▶ Try it
Copy out the whole story about Pete Becnel's fixer-upper word for word, leaving nothing out and changing nothing.

▶ Source extract
Pete Becnel wasn’t sure he was going to hit it out of the park with a fixer-upper this far gone. But he had grown up watching his father, Dr. Harry Becnel, oversee the renovation of numerous houses in New Orleans and figured it was time to give the family tradition a try.
The outcome was a happy one, both for Becnel, 40, and for the neighborhood where he acquired one of the ruined houses moved during the snake-bitten program to save structures in the footprint of the city’s emerging bio-medical complex.
Ahead of a New Orleans Redevelopment Authority auction last March, the younger Becnel compiled a list of offerings that interested him. When a scheduling conflict meant he was going to miss the auction, he gave the list to his father. The idea was that they’d communicate by cell phone as the auction of 130 properties at the Morial Convention Center unfolded. But cell phone contact glitched out, and Dr. Becnel wound up buying a Mid City shotgun without his son’s final OK.
A licensed building contractor and father of two, Pete made it to the Convention Center as the auction was breaking up and left with a manilla folder filled with documents. “I saw everyone walking out with a manilla envelope that day,” he said, a sign that the auction had done a brisk business. The title transfer process went smoothly, and about two weeks later, the house at 4515 D’Hemecourt was officially his. Purchase price: $54,000.

▶ Data block
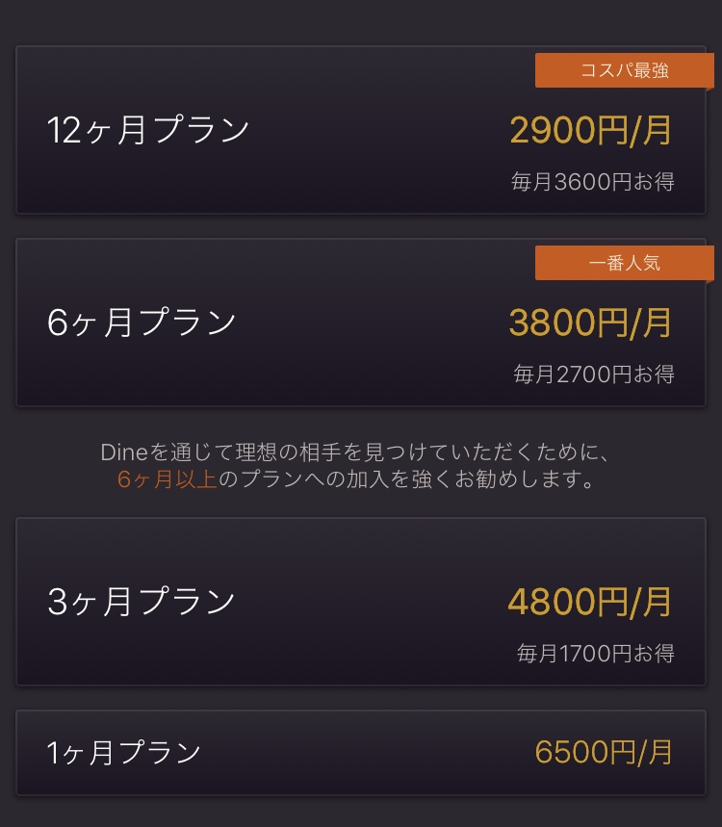Select the 3ヶ月プラン title
Screen dimensions: 722x827
[x=142, y=602]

▶ Task output
Pete Becnel wasn’t sure he was going to hit it out of the park with a fixer-upper this far gone. But he had grown up watching his father, Dr. Harry Becnel, oversee the renovation of numerous houses in New Orleans and figured it was time to give the family tradition a try.
The outcome was a happy one, both for Becnel, 40, and for the neighborhood where he acquired one of the ruined houses moved during the snake-bitten program to save structures in the footprint of the city’s emerging bio-medical complex.
Ahead of a New Orleans Redevelopment Authority auction last March, the younger Becnel compiled a list of offerings that interested him. When a scheduling conflict meant he was going to miss the auction, he gave the list to his father. The idea was that they’d communicate by cell phone as the auction of 130 properties at the Morial Convention Center unfolded. But cell phone contact glitched out, and Dr. Becnel wound up buying a Mid City shotgun without his son’s final OK.
A licensed building contractor and father of two, Pete made it to the Convention Center as the auction was breaking up and left with a manilla folder filled with documents. “I saw everyone walking out with a manilla envelope that day,” he said, a sign that the auction had done a brisk business. The title transfer process went smoothly, and about two weeks later, the house at 4515 D’Hemecourt was officially his. Purchase price: $54,000.